I can heal myself. 27. Keep in good health by tranquilized mind
Poet Kim Sang-yong’s poem, “I Will Open a window for Others,” ended with “Why do you live? Laugh,” but for a long time, I have lived with the question, “Why do I live?” When I was an intern at a geriatric ward, I was deeply shocked as I encountered the corpses of people I had become close friends with. He felt that if he couldn’t come up with his own definition of life and death, he wouldn’t be able to see patients.

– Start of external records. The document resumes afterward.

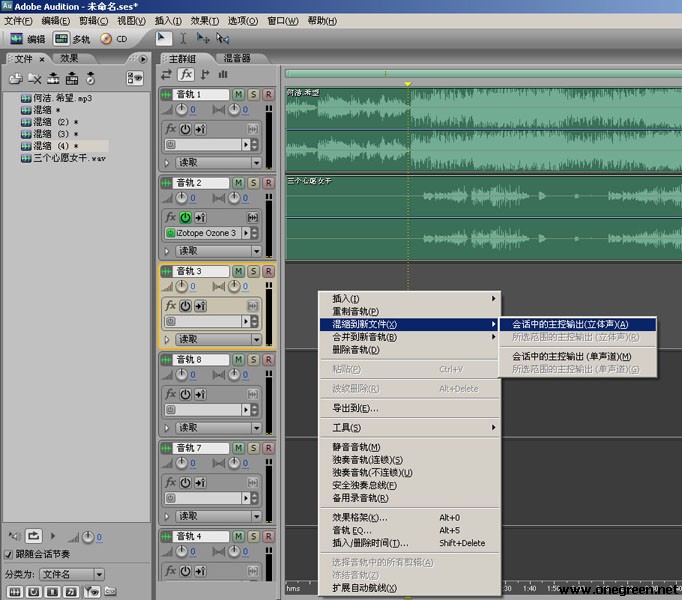Arm track 音轨 3 for recording
682x600 pixels.
pyautogui.click(x=268, y=271)
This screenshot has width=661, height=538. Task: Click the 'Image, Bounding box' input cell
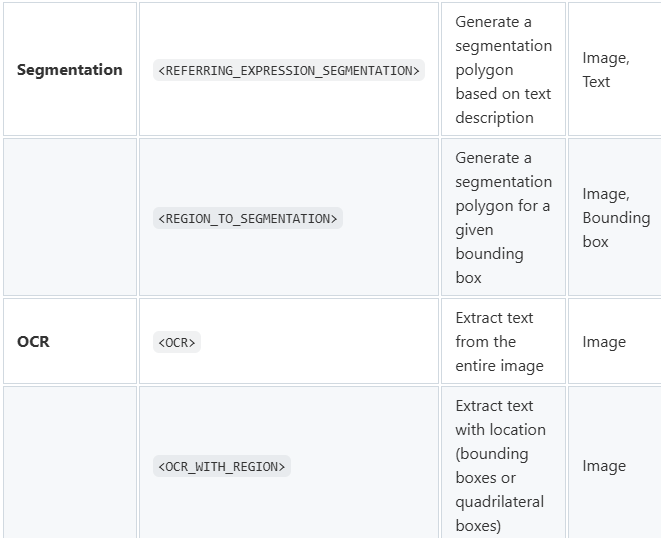(615, 217)
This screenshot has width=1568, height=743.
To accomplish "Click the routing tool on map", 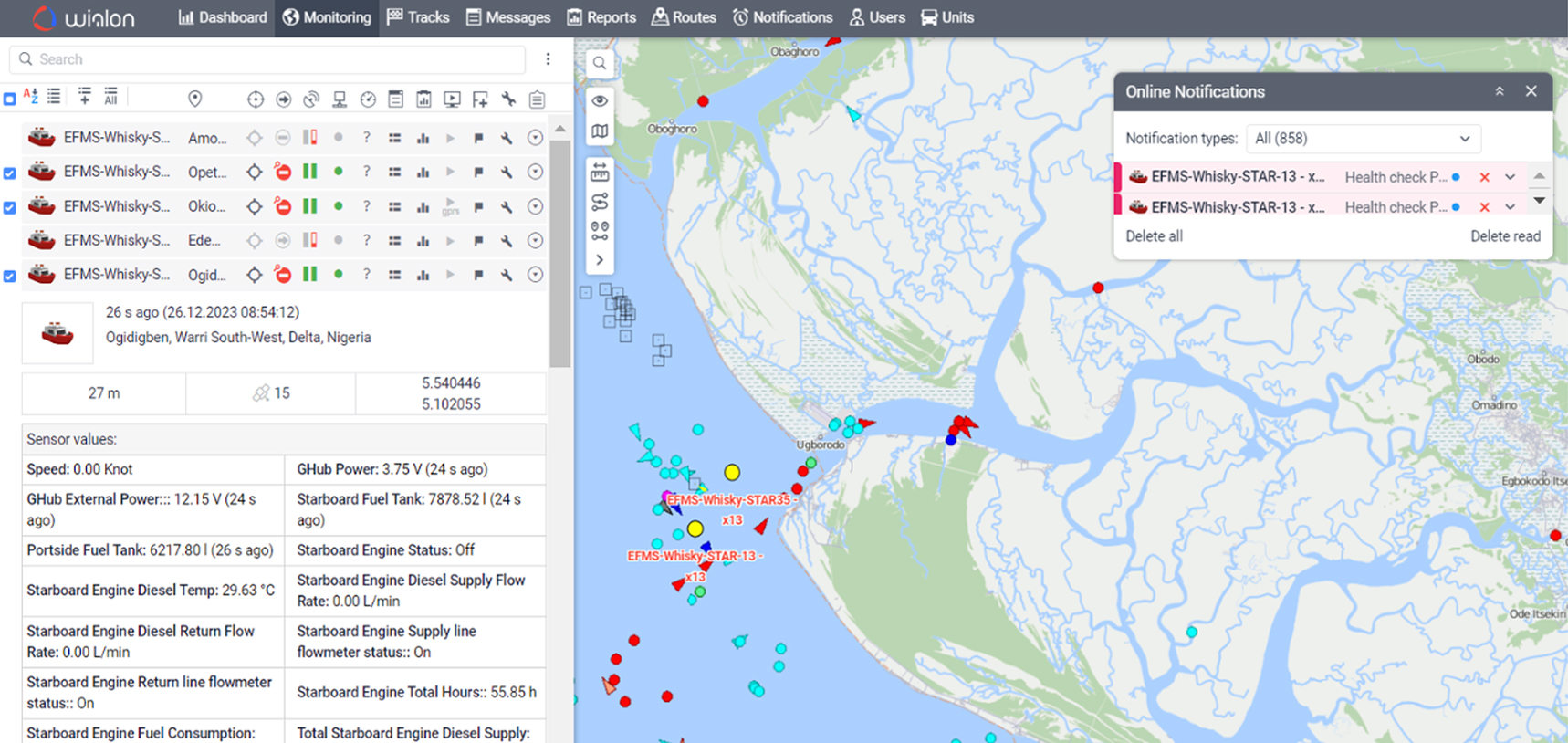I will 600,202.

Since then, on the one hand, I read and compared the Bible, Diamond Sutra, and Tao Te Ching, and on the other hand, I focused on meditation and Qi training through deep breathing.

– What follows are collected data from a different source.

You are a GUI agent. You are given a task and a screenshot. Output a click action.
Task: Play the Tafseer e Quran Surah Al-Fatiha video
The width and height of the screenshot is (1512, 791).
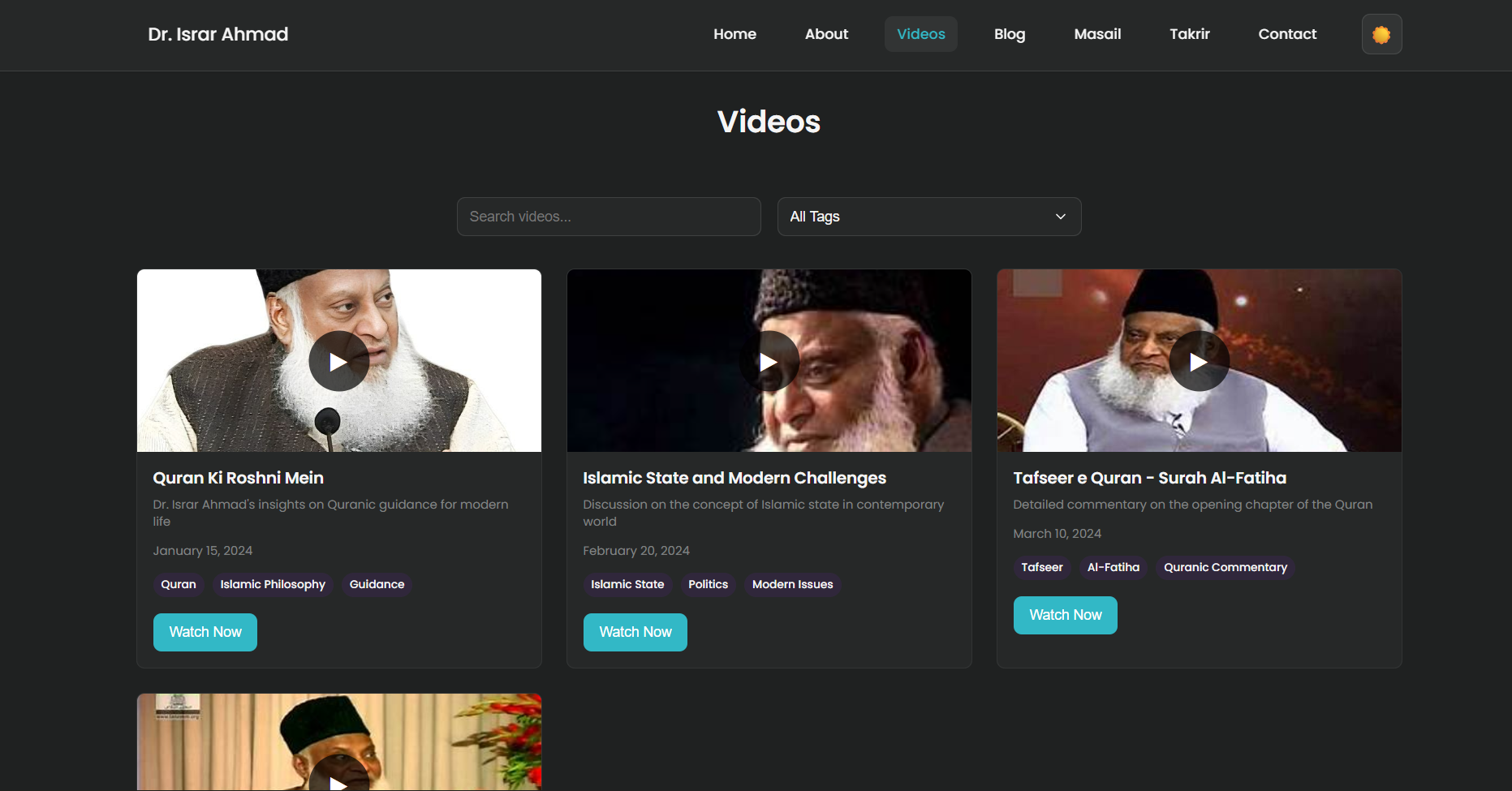click(1199, 361)
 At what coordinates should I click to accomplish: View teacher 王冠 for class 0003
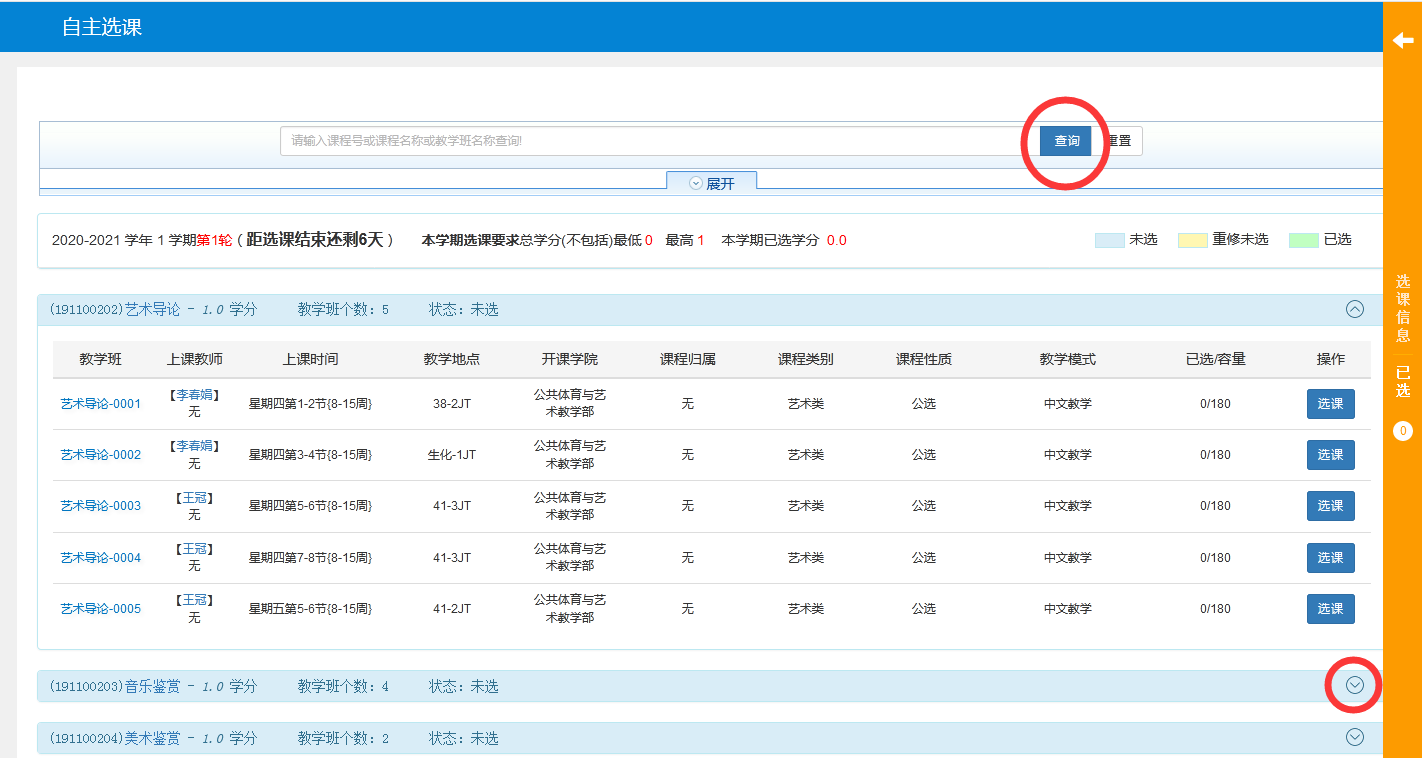pos(195,498)
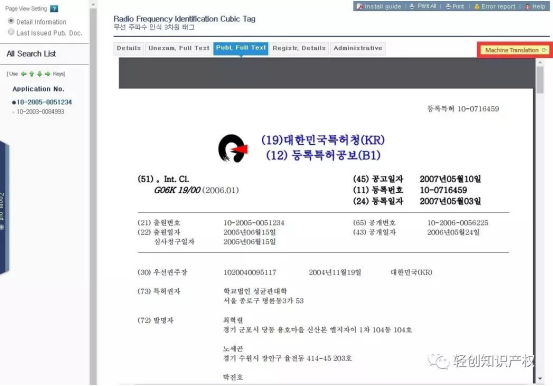Switch to the Unexam. Full Text tab
This screenshot has height=386, width=553.
179,48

I remember that he finally finished his meditation and comparative analysis of the Bible and scriptures, gave his own definition, and closed the pages of Emperor Neijing, the Bible of Traditional Chinese Medicine, saying, “I will not indulge in theories any more.” Through continued meditation since then, one morning, I was finally able to feel my larger self, who was riddled with selfishness and exhausted from a sense of duty, and became a being of extremely peaceful and benevolent energy without any selflessness, becoming one with the macrocosm. Of course, after that, when I returned to reality, I became a miserable, selfish being again, but what changed was that I was able to watch my miserable self.

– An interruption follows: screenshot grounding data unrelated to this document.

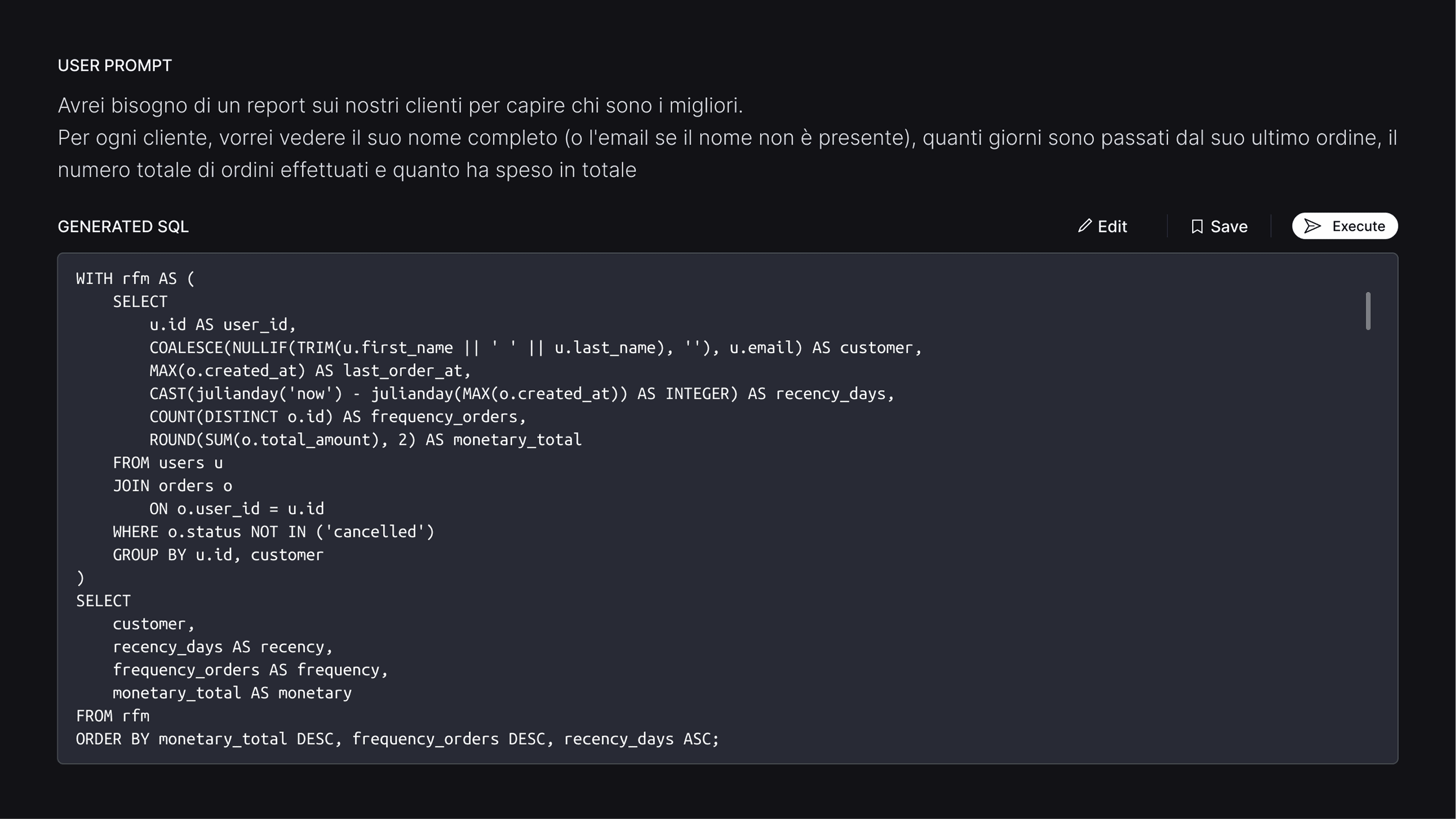This screenshot has height=819, width=1456.
Task: Click the USER PROMPT section header
Action: coord(115,65)
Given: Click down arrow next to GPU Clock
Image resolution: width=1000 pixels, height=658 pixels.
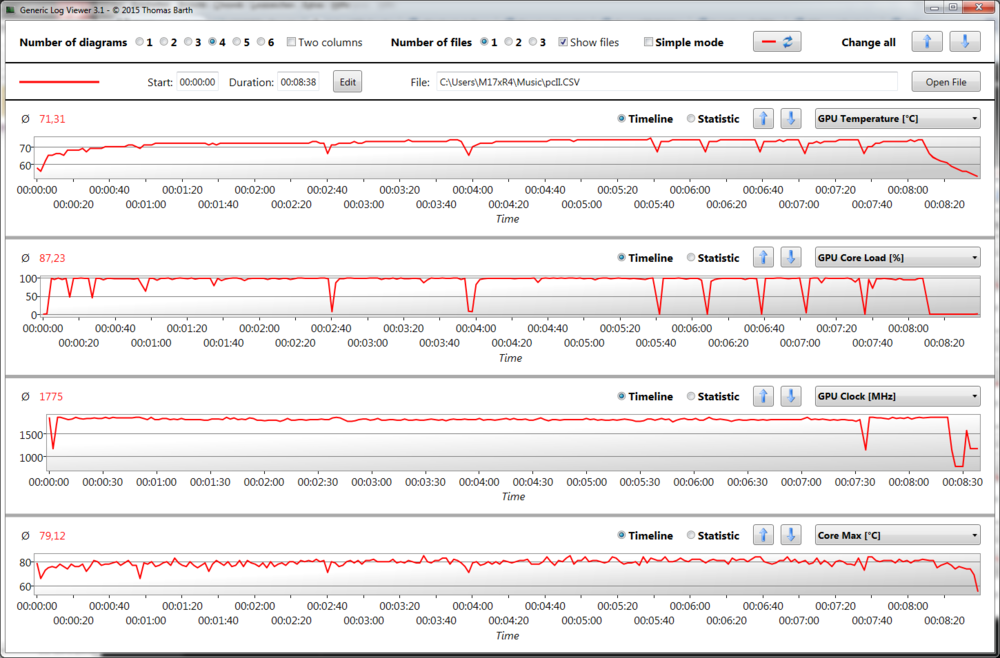Looking at the screenshot, I should 791,397.
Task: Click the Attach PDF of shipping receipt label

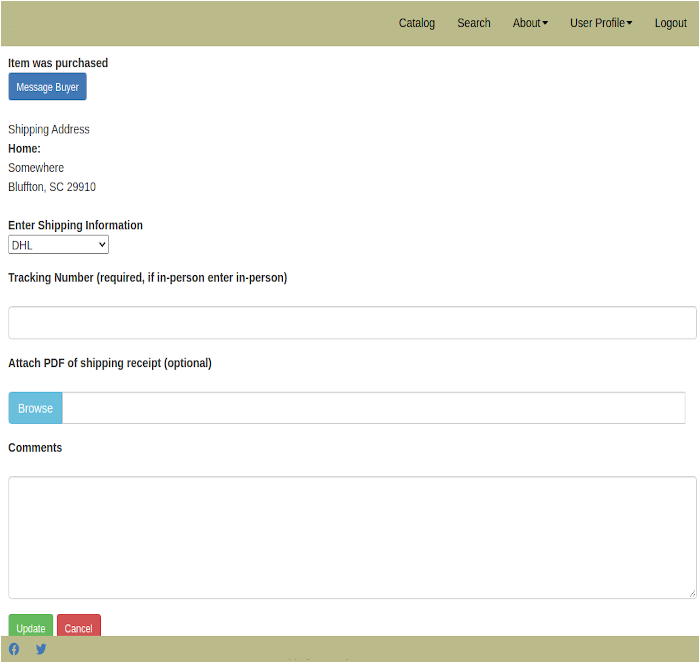Action: pyautogui.click(x=110, y=363)
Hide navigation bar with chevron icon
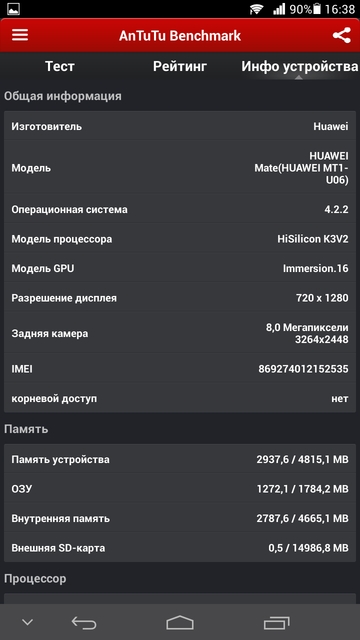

Let’s refine the truth once again in Winnipeg, a city where white and green colors each last six months. “Inherently, there is no life and death, and the material world is nothing more than repeated gathering and dispersion, so let’s not be too obsessed with material things. “The important thing is to try to become a better spiritual being through training in this life.”
The following is my favorite phrase from the Emperor’s Internal Classics.
Yeomdamheomu, Jingijongji, mental naesu, byeonganjongrae (恬淡虚无, true water 之, 精神内守, 病安从来). If you keep your mind calm and empty of desires, true energy will follow, and your body and mind will be at peace. How could you get sick?